Task prompt: The records appear below. Set down exactly each line from the one that contains "Click the Medium HP Pill cell" through the last, both included.

(Stored records)
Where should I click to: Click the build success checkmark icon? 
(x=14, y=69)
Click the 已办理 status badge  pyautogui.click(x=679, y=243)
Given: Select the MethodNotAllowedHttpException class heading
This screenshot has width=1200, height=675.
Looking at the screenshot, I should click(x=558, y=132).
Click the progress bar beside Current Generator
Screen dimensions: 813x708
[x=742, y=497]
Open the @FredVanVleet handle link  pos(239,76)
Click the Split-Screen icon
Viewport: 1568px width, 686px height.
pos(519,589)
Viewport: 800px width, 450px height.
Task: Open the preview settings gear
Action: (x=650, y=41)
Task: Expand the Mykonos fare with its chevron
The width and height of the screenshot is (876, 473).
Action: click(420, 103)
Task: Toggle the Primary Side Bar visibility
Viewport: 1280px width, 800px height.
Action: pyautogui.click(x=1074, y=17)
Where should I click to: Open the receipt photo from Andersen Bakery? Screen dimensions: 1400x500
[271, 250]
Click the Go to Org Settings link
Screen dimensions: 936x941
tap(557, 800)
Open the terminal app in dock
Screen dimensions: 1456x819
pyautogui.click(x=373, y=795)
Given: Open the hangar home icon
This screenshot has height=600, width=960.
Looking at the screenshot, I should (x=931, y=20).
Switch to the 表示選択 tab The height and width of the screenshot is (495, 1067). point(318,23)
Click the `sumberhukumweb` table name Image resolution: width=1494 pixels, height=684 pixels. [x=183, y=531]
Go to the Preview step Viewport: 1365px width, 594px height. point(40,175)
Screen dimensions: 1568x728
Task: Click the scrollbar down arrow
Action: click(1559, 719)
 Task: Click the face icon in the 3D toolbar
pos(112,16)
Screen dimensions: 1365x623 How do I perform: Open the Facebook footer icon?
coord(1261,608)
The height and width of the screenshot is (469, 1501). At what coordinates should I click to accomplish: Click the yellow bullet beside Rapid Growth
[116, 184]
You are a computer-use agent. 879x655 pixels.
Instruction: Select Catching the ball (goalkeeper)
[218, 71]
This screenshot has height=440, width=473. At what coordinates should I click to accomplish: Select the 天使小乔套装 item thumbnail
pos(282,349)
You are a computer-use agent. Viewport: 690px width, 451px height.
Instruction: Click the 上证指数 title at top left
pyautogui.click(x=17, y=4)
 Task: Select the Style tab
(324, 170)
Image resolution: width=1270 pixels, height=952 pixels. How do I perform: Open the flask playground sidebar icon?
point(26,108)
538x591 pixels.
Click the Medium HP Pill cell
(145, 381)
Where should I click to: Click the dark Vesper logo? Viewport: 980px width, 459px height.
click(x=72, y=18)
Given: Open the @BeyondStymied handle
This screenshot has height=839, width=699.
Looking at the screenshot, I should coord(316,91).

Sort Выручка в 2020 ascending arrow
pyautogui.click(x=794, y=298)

Exercise result:
Click the Medium HP Pill cell
(145, 381)
Where should I click to: Click the dark Vesper logo? Viewport: 980px width, 459px height.
click(x=72, y=18)
Given: Open the @BeyondStymied handle
This screenshot has height=839, width=699.
Looking at the screenshot, I should coord(316,91).

Sort Выручка в 2020 ascending arrow
pyautogui.click(x=794, y=298)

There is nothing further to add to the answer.